**WORK ITEM:**
Below this task are records; return each one exactly and omit its images.

--- ENTRIES SHOWN Enclosed Below ---

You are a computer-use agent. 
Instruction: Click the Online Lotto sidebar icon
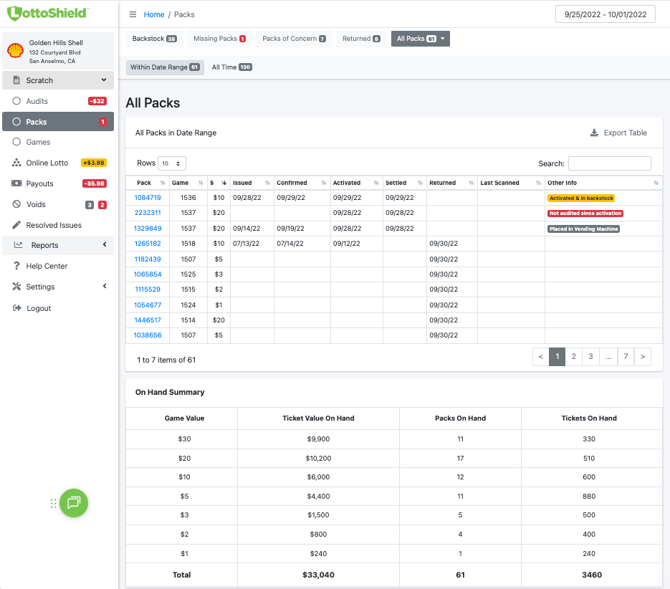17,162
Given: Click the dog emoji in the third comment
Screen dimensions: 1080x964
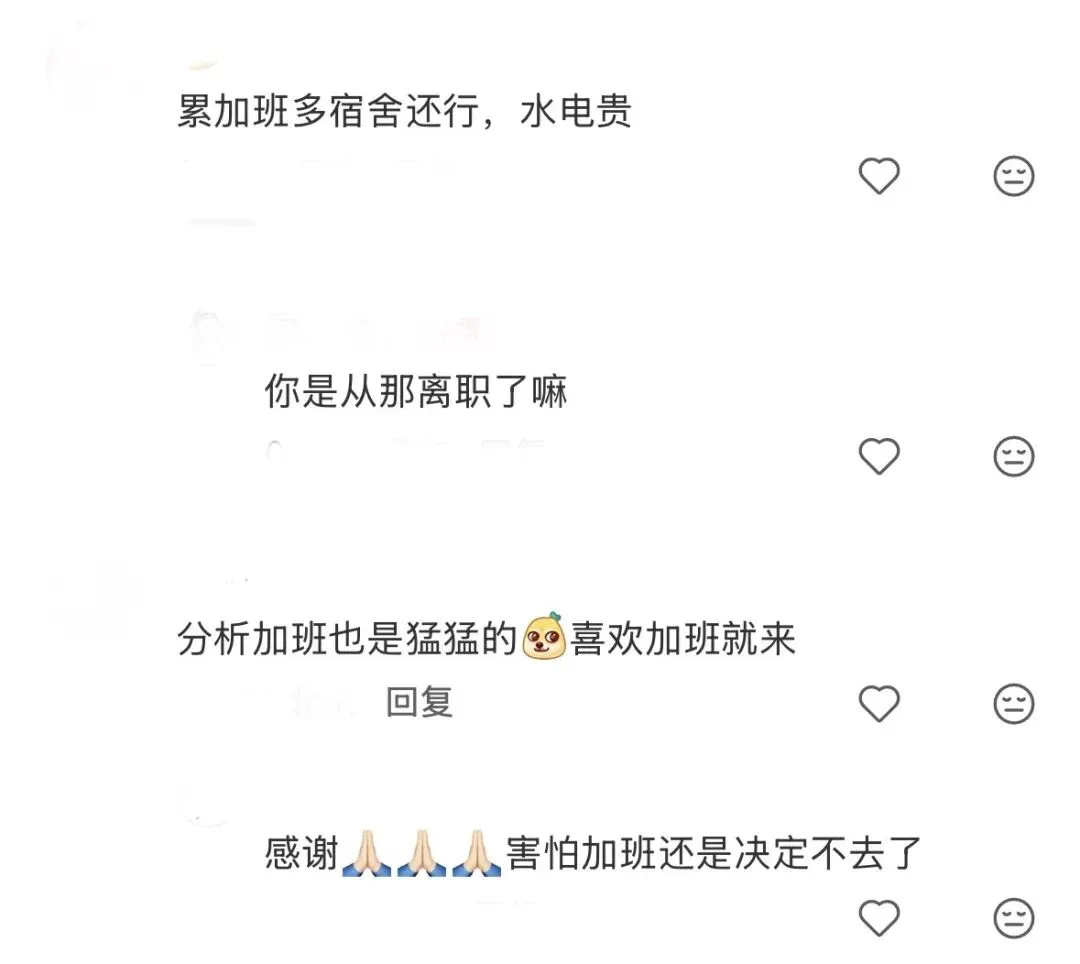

--- End of Enclosed ENTRIES SHOWN ---

**YOUR RESPONSE:**
You are a computer-use agent. 
Instruction: Click the Online Lotto sidebar icon
17,162
Given: Click the dog emoji in the third comment
Screen dimensions: 1080x964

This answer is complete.